Foto: Material cedido ao Acorda DF

A 2ª Turma Criminal do Tribunal de Justiça do Distrito Federal e dos Territórios (TJDFT) decidiu, por unanimidade, manter a prisão preventiva do ex-piloto Pedro Turra, de 19 anos. O julgamento do habeas corpus, em que a defesa pedia a liberdade do jovem, ocorreu nesta quinta-feira (12/2).

Durante a sessão, o presidente da 2ª Turma Criminal, desembargador Josaphá Francisco dos Santos, criticou declarações do advogado de Turra, Eder Fior, sobre a prisão. Segundo o magistrado, a afirmação de que o piloto “foi preso por ser branco e de classe média” é “lamentável” e demonstra “total desinformação”.

“Com todo respeito à entrevista, é uma total desinformação e desconhecimento do Tribunal”, afirmou Josaphá. Ele acrescentou que a declaração é lamentável e destacou a atuação do TJDFT. “Quem reside no Distrito Federal sabe da persistência e da lisura desse Tribunal de Justiça”, disse.

O relator do habeas corpus, desembargador Diaulas Ribeiro, também rebateu o advogado. Ele afirmou que decide com base na própria consciência e na experiência de mais de 40 anos de atuação no tribunal. Segundo o magistrado, após a repercussão da entrevista, houve um pedido de desculpas por parte do advogado, mas destacou que não é daquela forma que se ofende nem que se pede desculpas.
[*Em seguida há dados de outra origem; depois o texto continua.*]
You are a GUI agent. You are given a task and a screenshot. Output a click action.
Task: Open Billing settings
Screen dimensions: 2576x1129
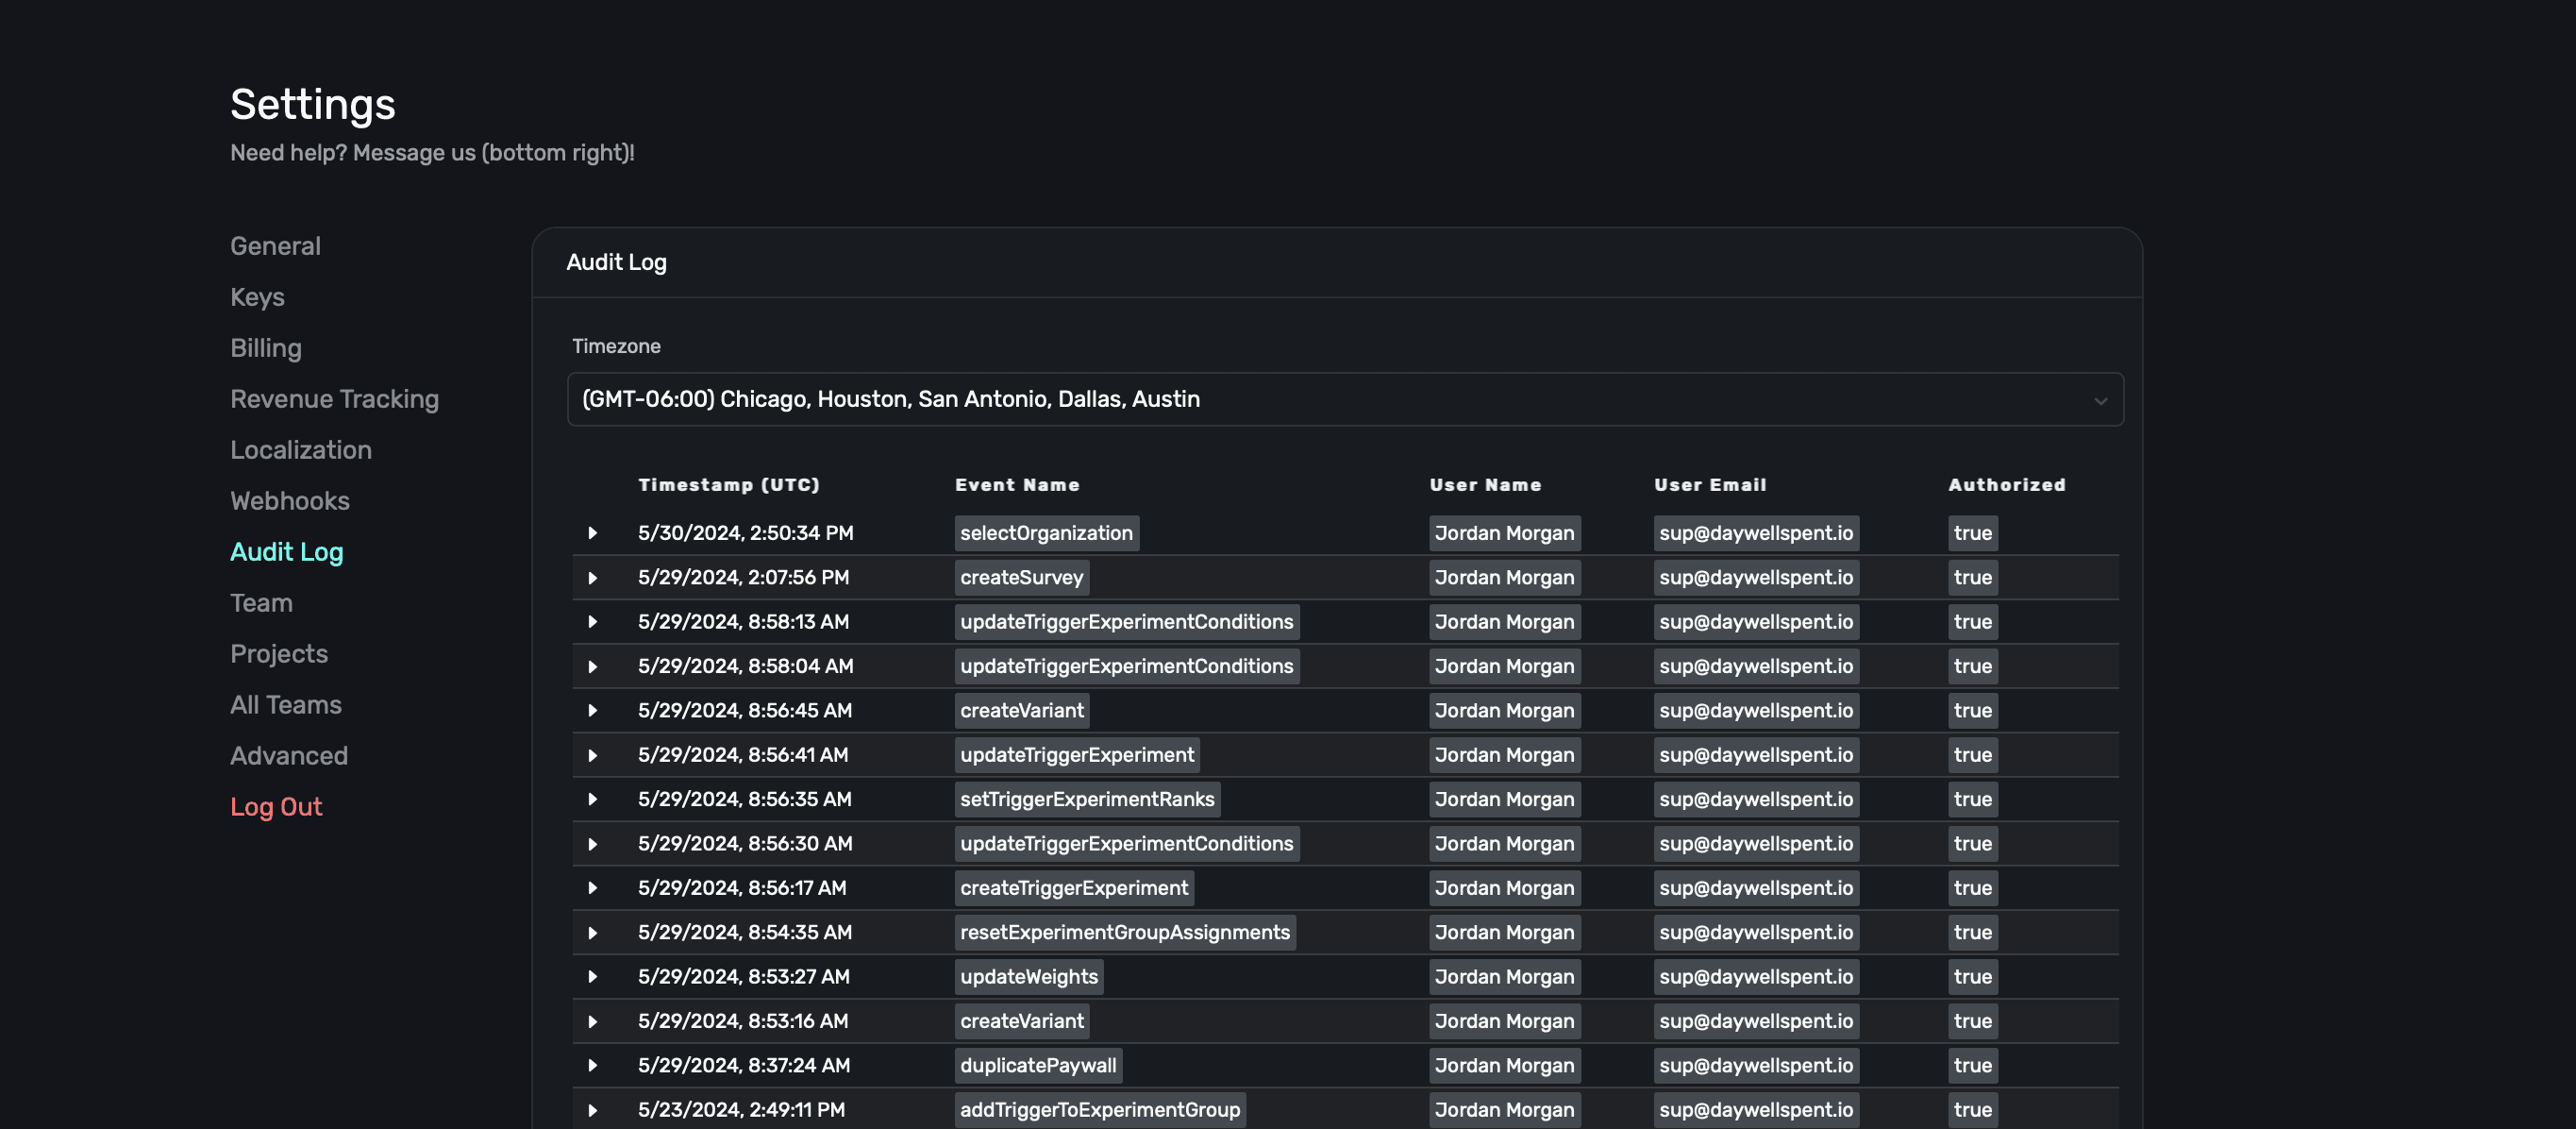coord(265,348)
Turra está preso desde 30 de janeiro. No dia 2 de fevereiro, o relator já havia negado a soltura. Agora, os três desembargadores que compõem a 2ª Turma Criminal confirmaram a manutenção da prisão.

O piloto é apontado como responsável pela agressão contra o adolescente Rodrigo Castanheira, de 16 anos. O jovem ficou gravemente ferido, foi internado em uma Unidade de Terapia Intensiva (UTI), mas morreu no sábado (7/2).

Na quarta-feira (11/2), o Ministério Público do Distrito Federal e Territórios (MPDFT) apresentou denúncia contra Turra por homicídio doloso, quando há intenção de matar, por motivo fútil. Se condenado, ele pode pegar até 30 anos de prisão.

O MPDFT também pediu que o acusado seja condenado ao pagamento de indenização por danos morais à família da vítima, com valor mínimo de R$ 400 mil.